▸ **PROBLEM TO WORK ON**: Pull every line with "height" from the data below and copy it.

[Extracted data entries]
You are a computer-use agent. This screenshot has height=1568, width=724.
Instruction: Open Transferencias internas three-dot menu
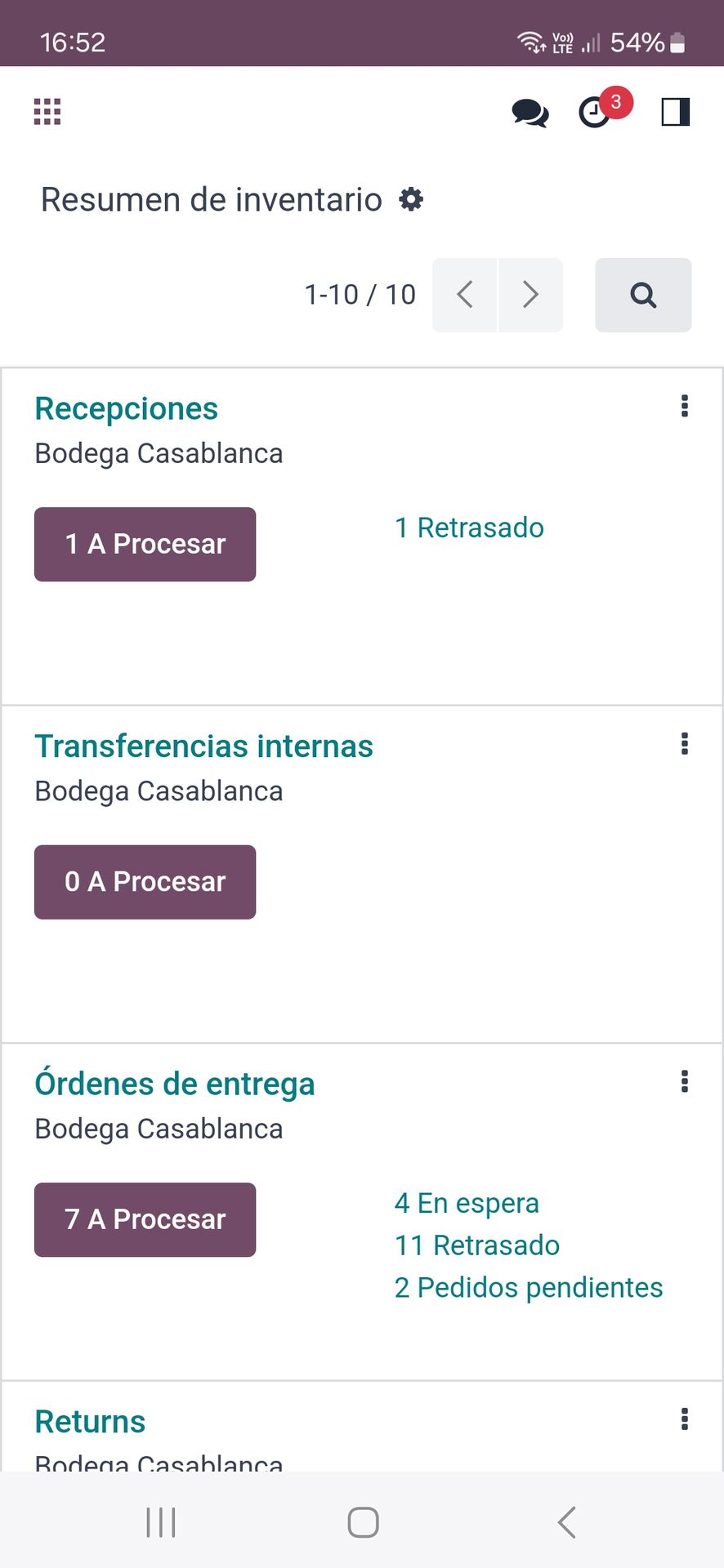[x=685, y=744]
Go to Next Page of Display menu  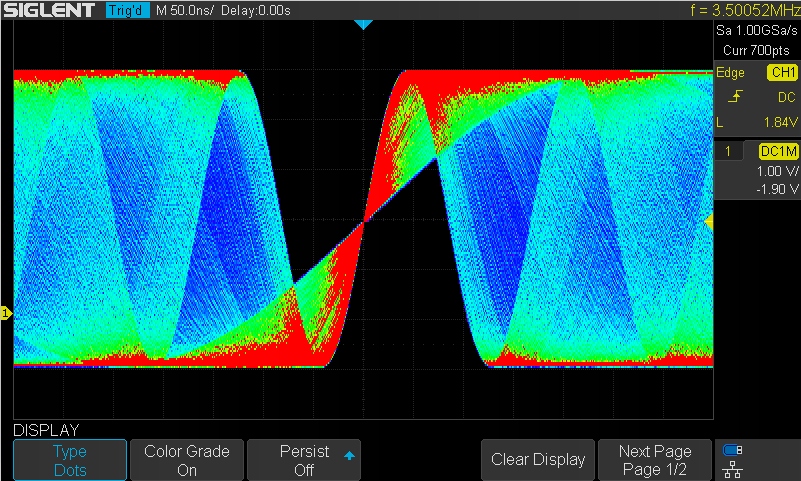click(654, 460)
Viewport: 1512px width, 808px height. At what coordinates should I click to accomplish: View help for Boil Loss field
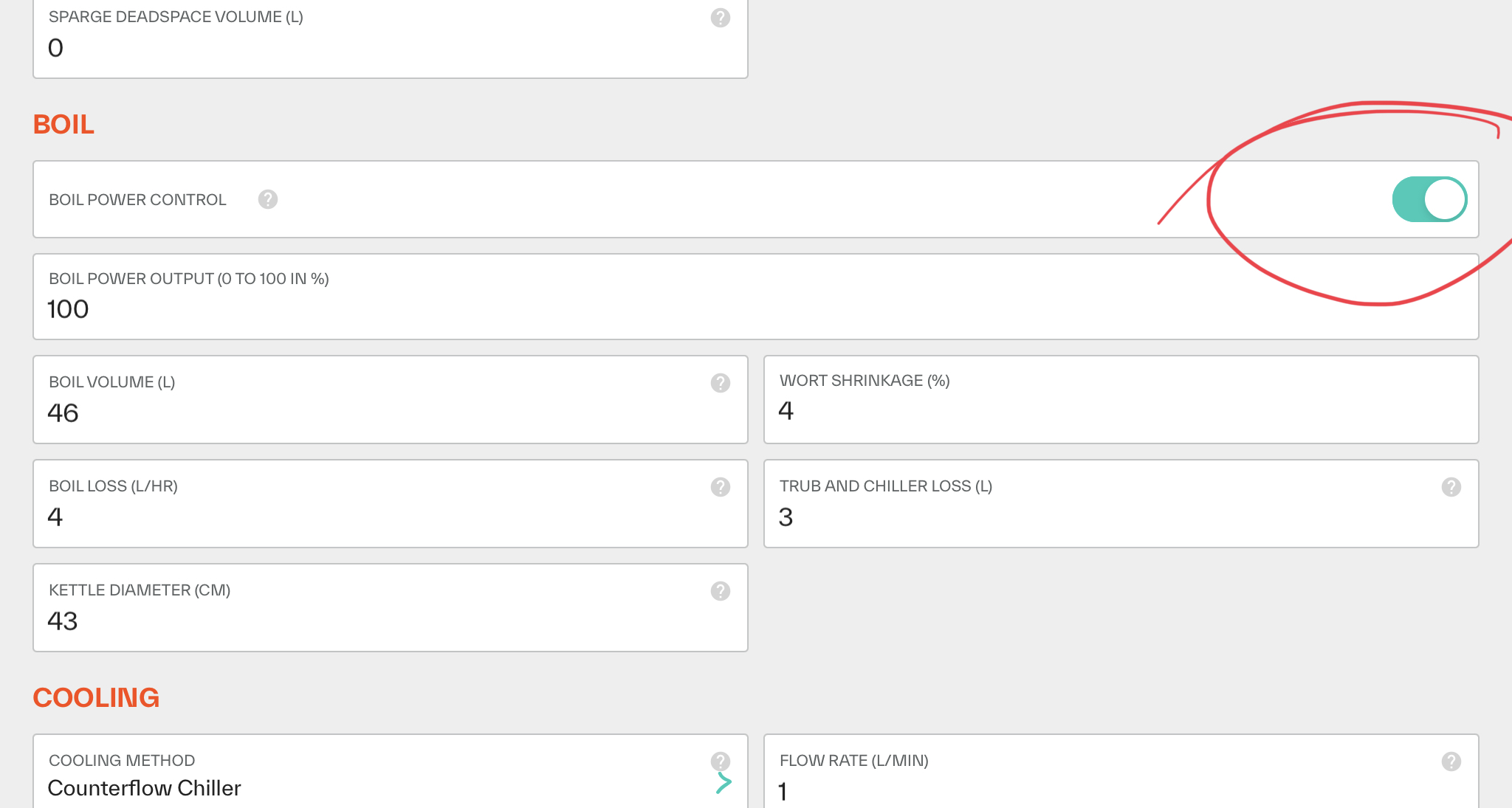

▸ **RESULT OF THIS TASK**:
You are a computer-use agent. This screenshot has height=1568, width=724.
Viewport: 1512px width, 808px height. At what coordinates should I click to accomplish: View help for Boil Loss field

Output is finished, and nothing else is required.